====== RECORDS FOR THE TASK ======

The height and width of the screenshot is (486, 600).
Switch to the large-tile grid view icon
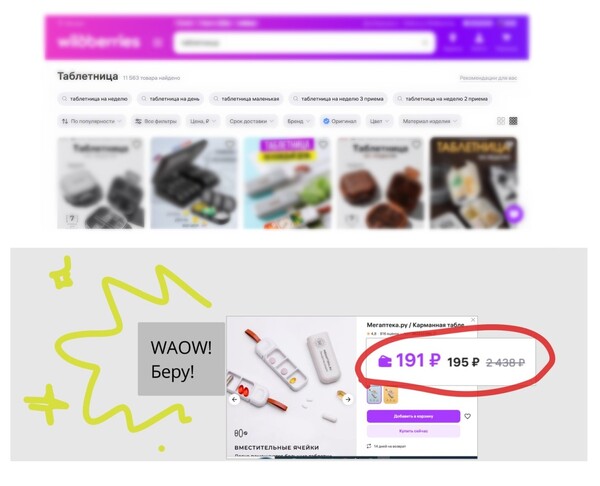501,121
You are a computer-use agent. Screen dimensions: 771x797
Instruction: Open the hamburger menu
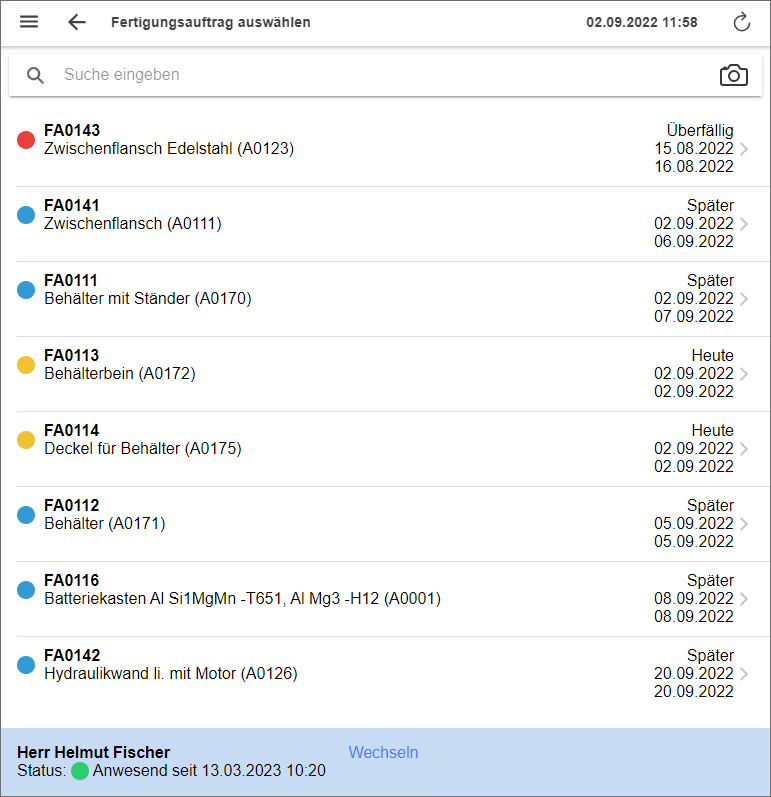pyautogui.click(x=29, y=22)
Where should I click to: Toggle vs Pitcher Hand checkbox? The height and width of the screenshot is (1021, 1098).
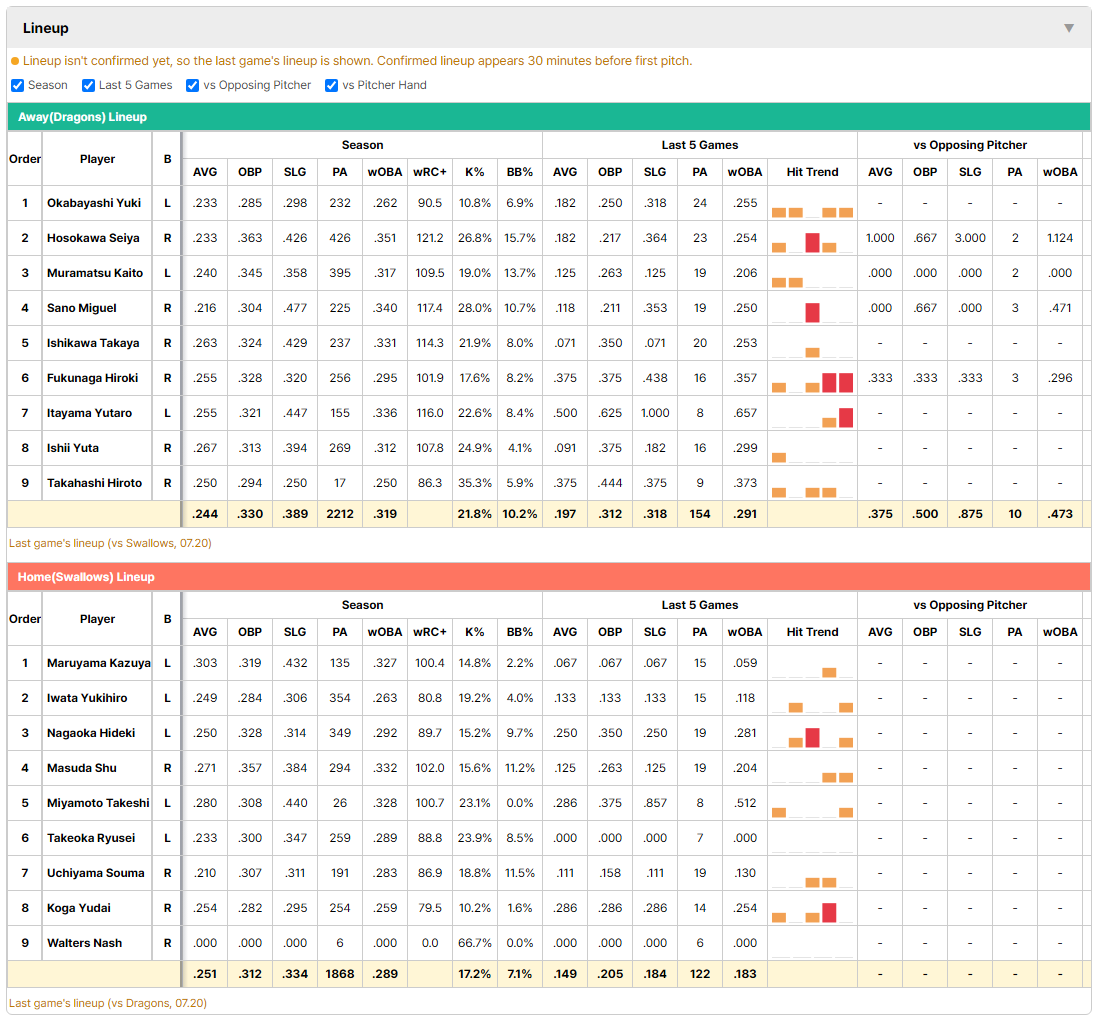tap(331, 85)
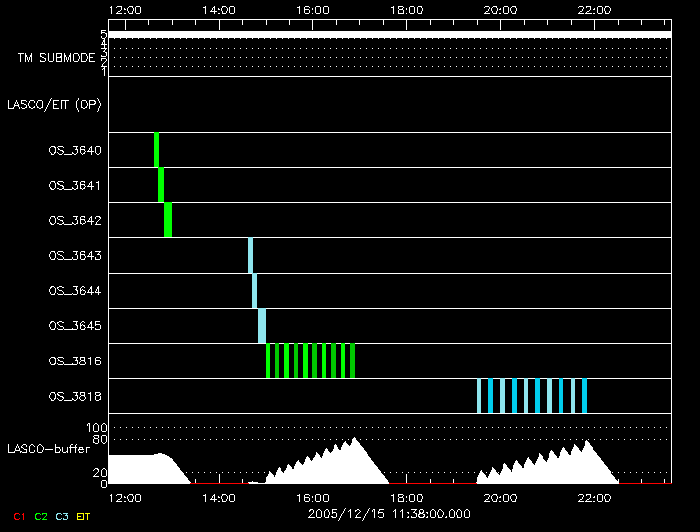Image resolution: width=700 pixels, height=532 pixels.
Task: Click the OS_3644 row label
Action: click(75, 291)
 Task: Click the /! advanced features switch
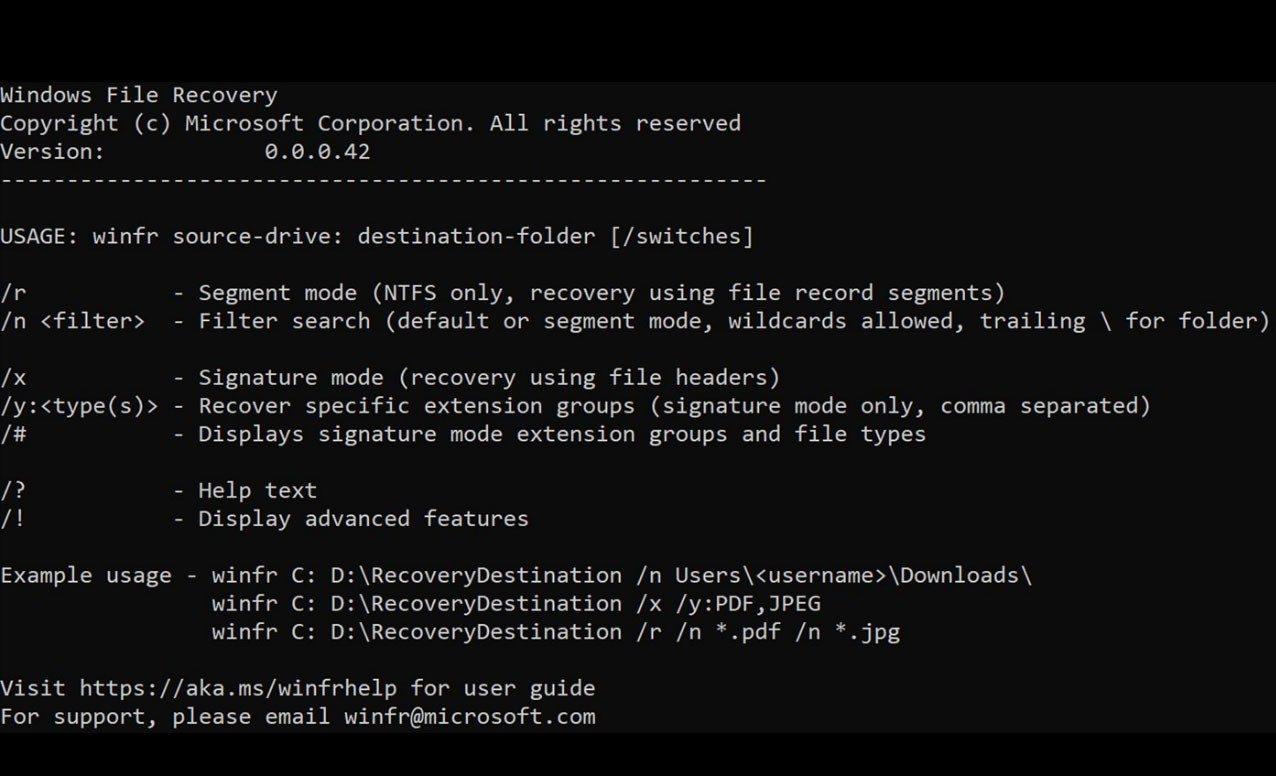13,519
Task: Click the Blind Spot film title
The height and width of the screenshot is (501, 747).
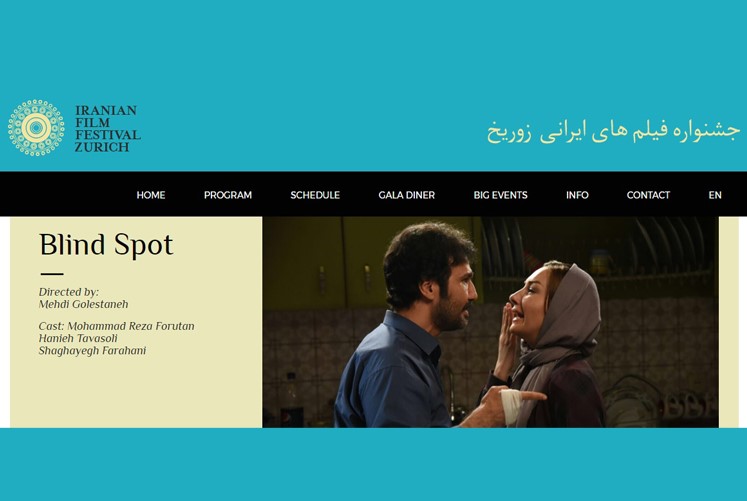Action: point(106,245)
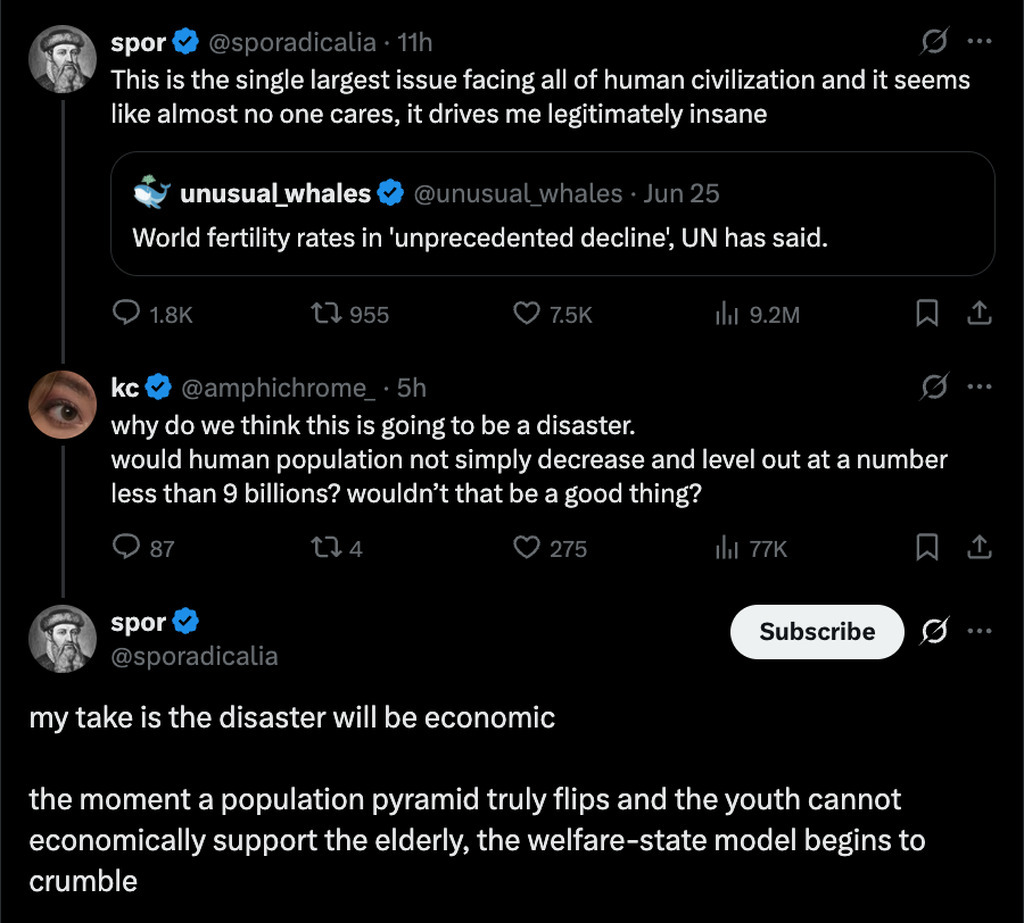Like kc's post with 275 likes

click(527, 547)

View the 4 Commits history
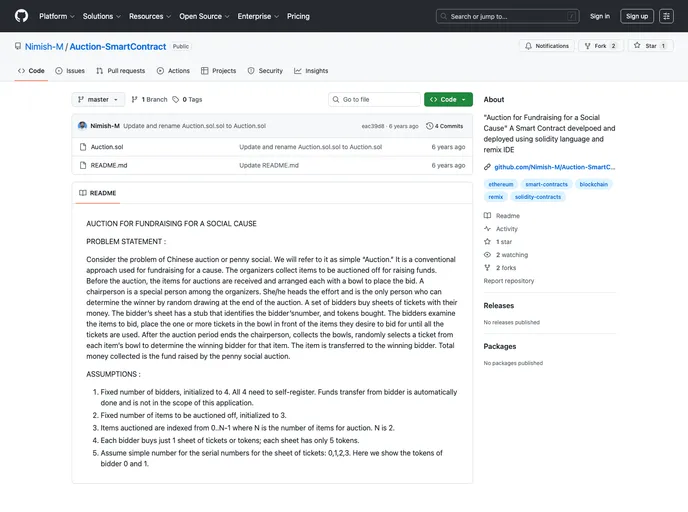point(445,126)
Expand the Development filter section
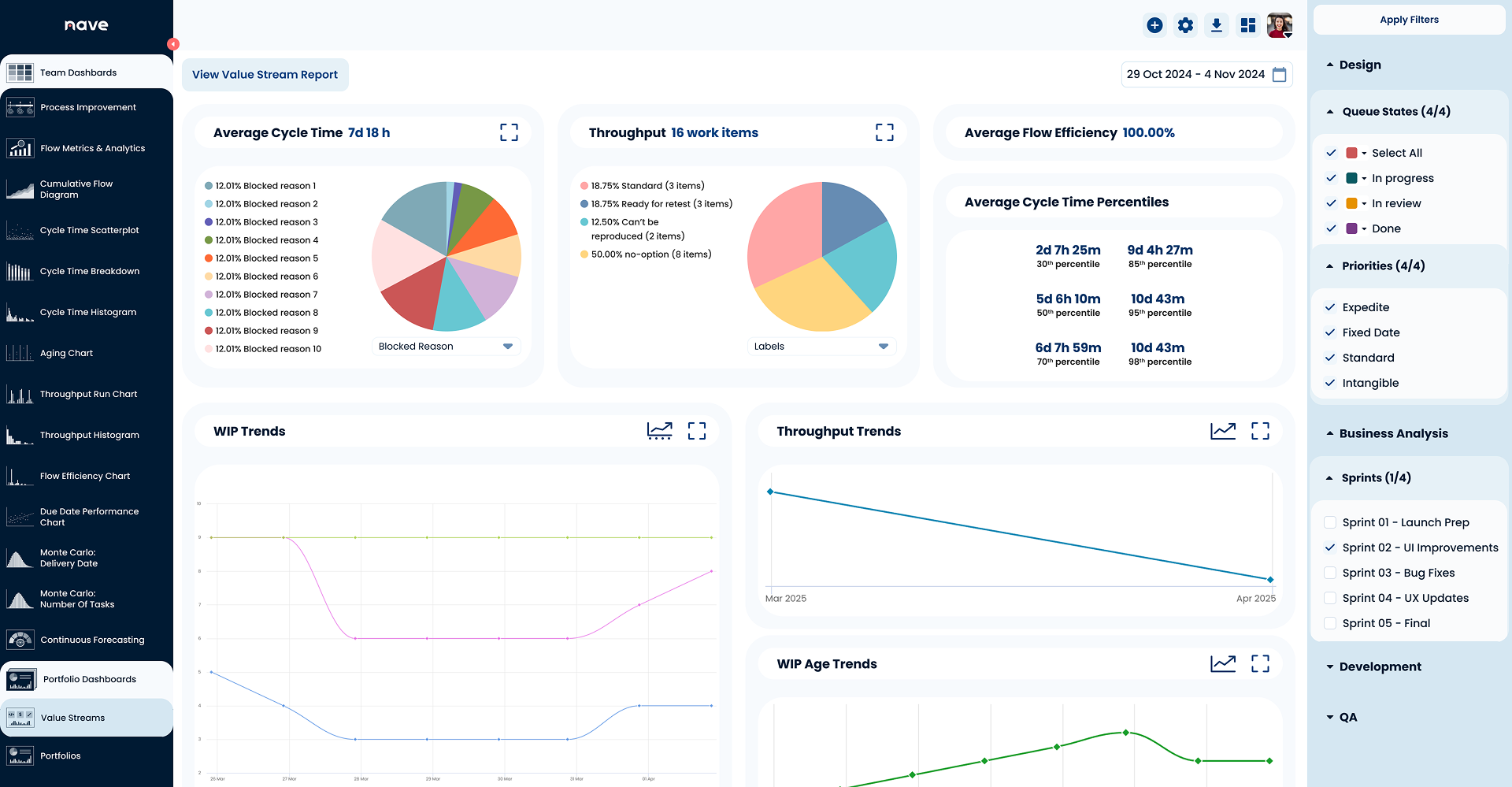The height and width of the screenshot is (787, 1512). click(1330, 666)
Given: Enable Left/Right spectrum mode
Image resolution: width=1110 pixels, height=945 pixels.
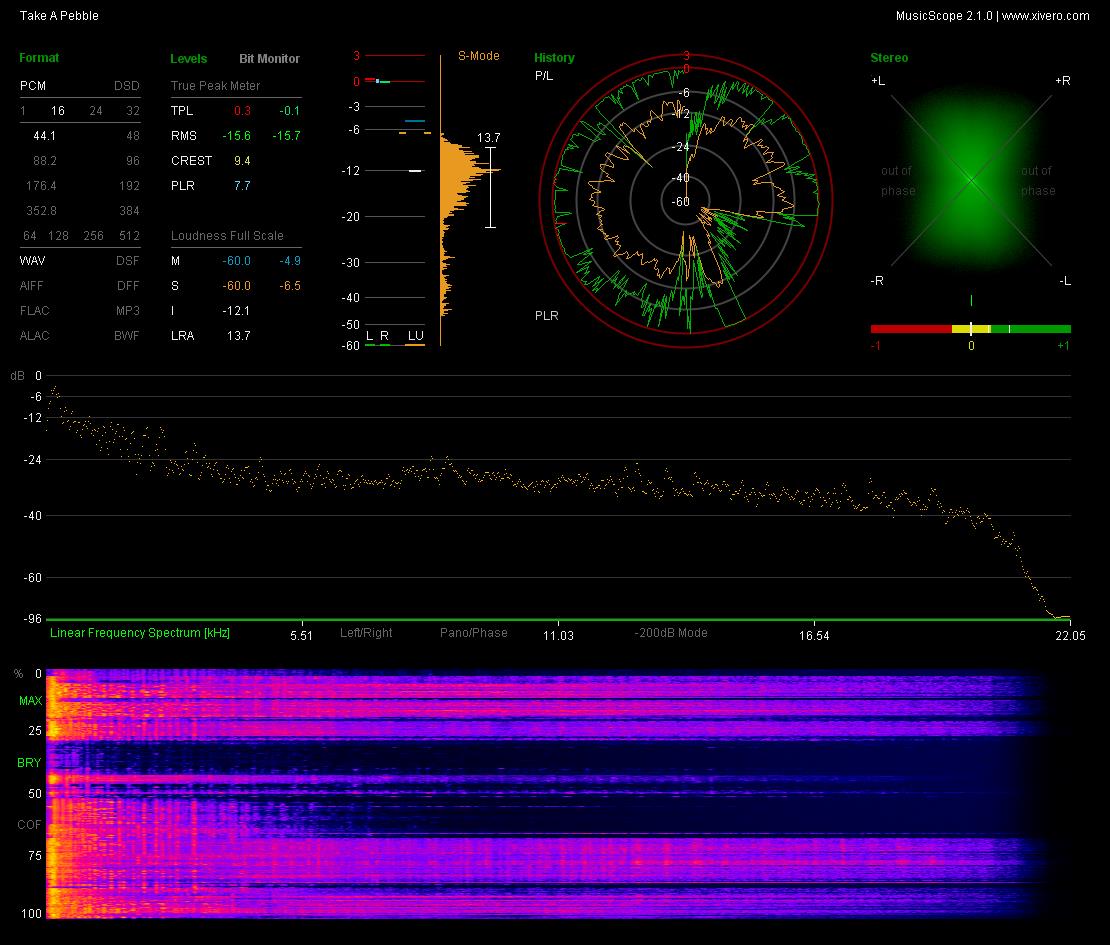Looking at the screenshot, I should (366, 633).
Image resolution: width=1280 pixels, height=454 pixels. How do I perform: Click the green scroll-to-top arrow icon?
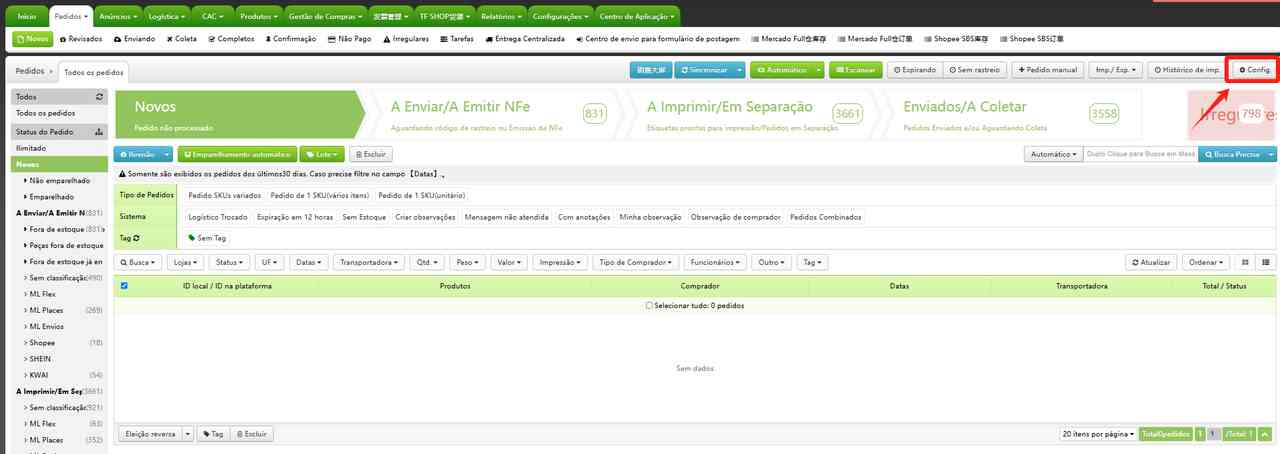(1265, 434)
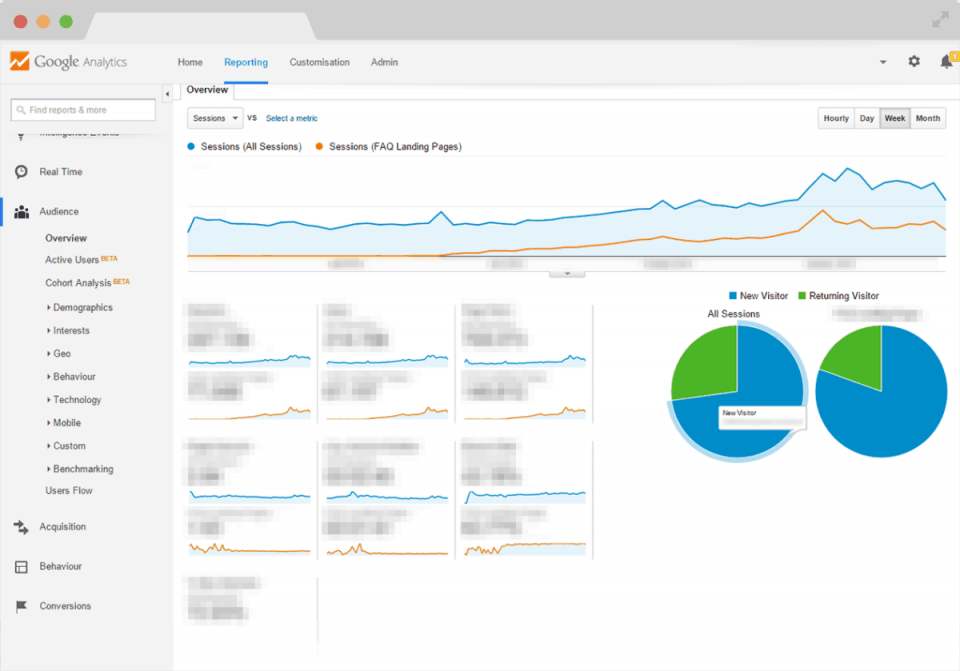Click the Select a metric link

[292, 119]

======

▶ [WORK INSTRUCTION]: Your response must consist of the material above, reproduced word for word, with the images omitted.

▶ [REPLY TO THE EXERCISE]:
The height and width of the screenshot is (486, 600).
Switch to the large-tile grid view icon
501,121
You are a computer-use agent. Screen dimensions: 771x797
Instruction: Open the hamburger menu
pyautogui.click(x=29, y=22)
Where should I click to: Toggle vs Pitcher Hand checkbox? The height and width of the screenshot is (1021, 1098).
tap(331, 85)
Image resolution: width=700 pixels, height=532 pixels.
Task: Click the OS_3644 row label
Action: click(75, 291)
 Task: Click the /! advanced features switch
13,519
Task: Click the Blind Spot film title
The height and width of the screenshot is (501, 747).
Action: point(106,245)
Like kc's post with 275 likes

click(527, 547)

View the 4 Commits history
point(445,126)
Expand the Development filter section
The height and width of the screenshot is (787, 1512). click(1330, 666)
Given: Enable Left/Right spectrum mode
Image resolution: width=1110 pixels, height=945 pixels.
Looking at the screenshot, I should (366, 633).
Image resolution: width=1280 pixels, height=454 pixels. How do I perform: Click the green scroll-to-top arrow icon?
(1265, 434)
Click the Select a metric link

[292, 119]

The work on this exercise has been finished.